In vitro antibacterial activity of FK482, a new orally active cephalosporin.

Abstract
FK482 is a new orally active cephem antibiotic which offers some advantages over the commercially available oral .beta.-lactam antibiotics. It displayed a broad spectrum of activity in vitro against stock strains of Gram-positive and Gram-negative aerobes and anaerobes. FK482 was more active in vitro than coefixime (CFIX), cefaclor (CCL) or cephalexin (CEX) against clinical isolates of Gram-positive organisms such as methicillin-sensitive Staphylococcus aureus, caogulase-negatie Staphylococci including Staphylococcus epidermidis and strains of the Streptococcus group. Moderate activity was found against methicillin-resistant S. aureus and Enterococcus faecalis. Against clinical isolates of many Gram-negative species, including opportunistic pathogens, FK-482 had good in vitro activity similar or slightly inferior to that of CFIX but superior to that of CCL or CEX. However, it was clearly inferior to CFIX in activity against Serratia marcescens, and was inactive against Pseudomonas aeruginosa.

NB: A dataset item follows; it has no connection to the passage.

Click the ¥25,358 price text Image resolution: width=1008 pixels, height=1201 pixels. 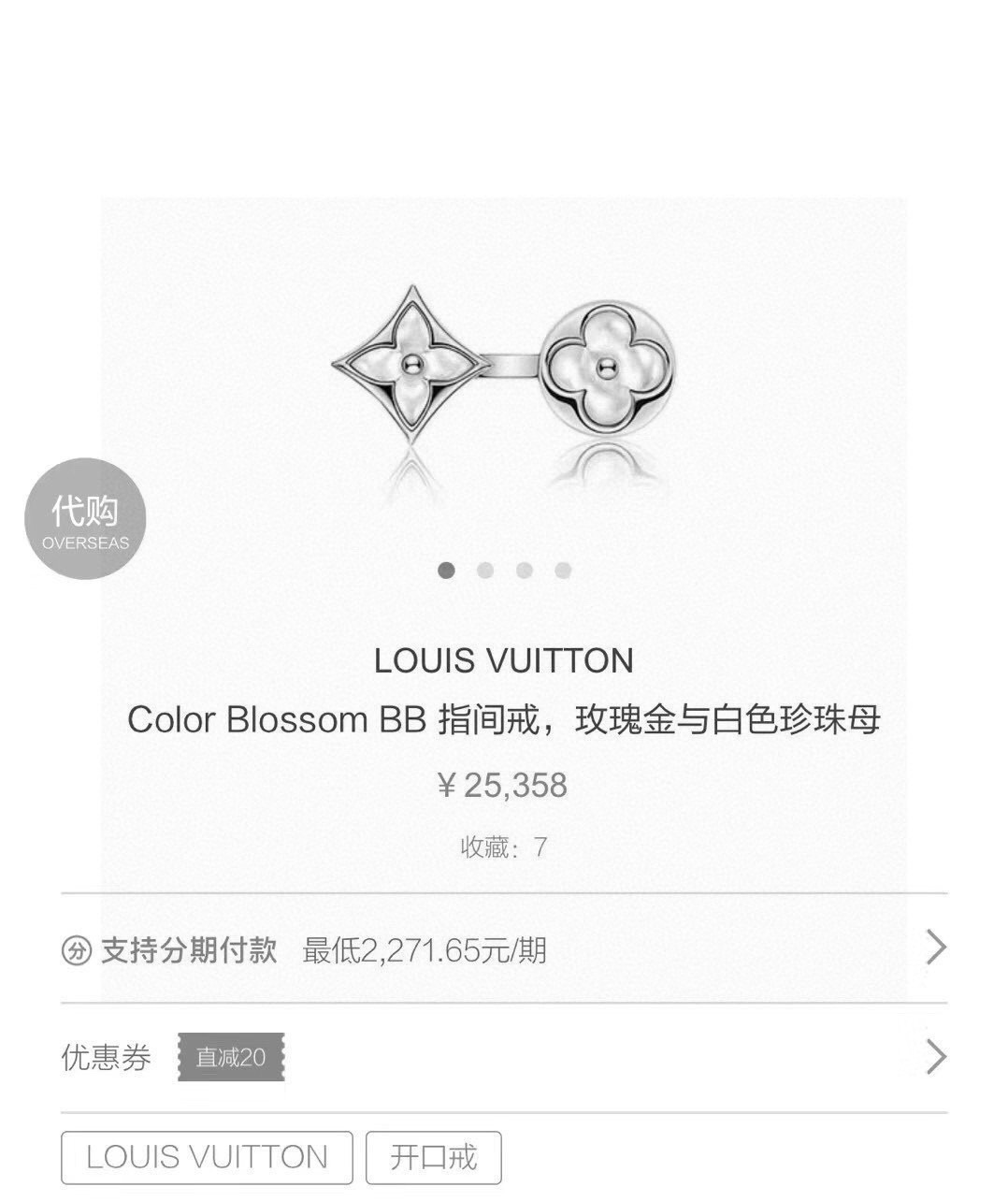503,785
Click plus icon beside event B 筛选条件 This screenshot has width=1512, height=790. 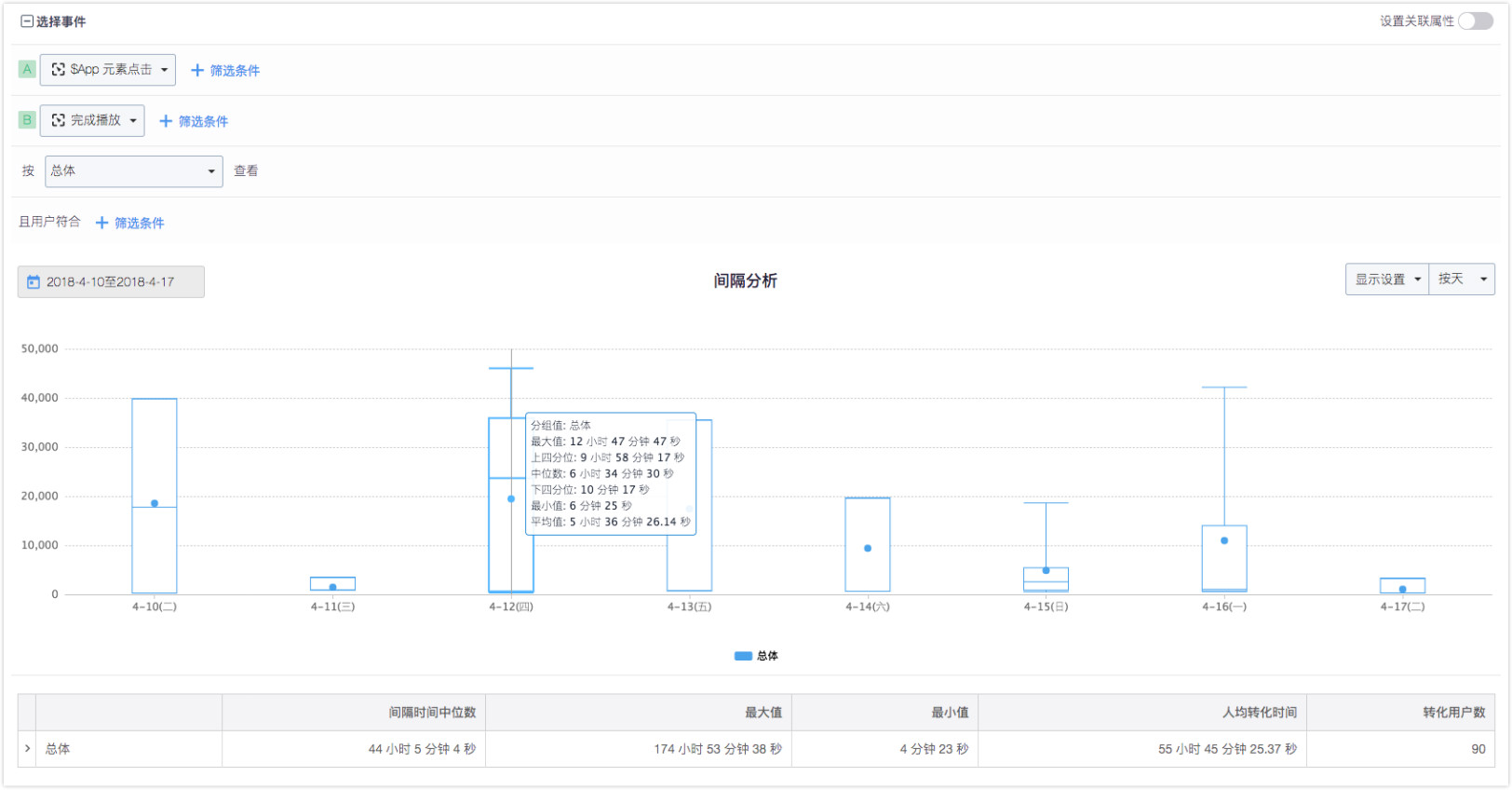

Strains of S. aureus resistant to methicillin were moderately susceptible to FK482. All tested strains of Klebsiella pneumoniase resistant to CCL and CEX were susceptible to FK482, as were all the strains of Escherichia coli, Proteus mirabilis, Haemophilus influenzae and Branhamella catarrhalis resistant to amoxicillin (AMPC). FK482, like CTX, was relatively stable to all type of .beta.-lactamases except Bacteroides fragilis and its stability was superior to that of CCL or CEX. The antibacterial activity of FK482 against CSH2 strains containing ampicillin-resistance plasmids was not affected by the presence of the ampicillin resistance determinants. FK-482 showed higher affinity for the penicillin-binding proteins (PBPs) (3,2 and 1) of S. aureus than did CFIX, CCL and CEX. FK482 also showed very high affinity for the PBPs (2 and 3) of E. faecalis and PBPs (3, 1a, 4, 2 and 1lbs) of E. coli. The bactericidal activity of FK482 against S. aureus was almost as strong as that of AMPC and superior to that of CCL or CEX. Against Gram-negative bacteria such as E. coli, K. pneumoniae and P. mirabilis, FK482 was similar to CFIX and superior to CCL and CEX in bactericidal activity.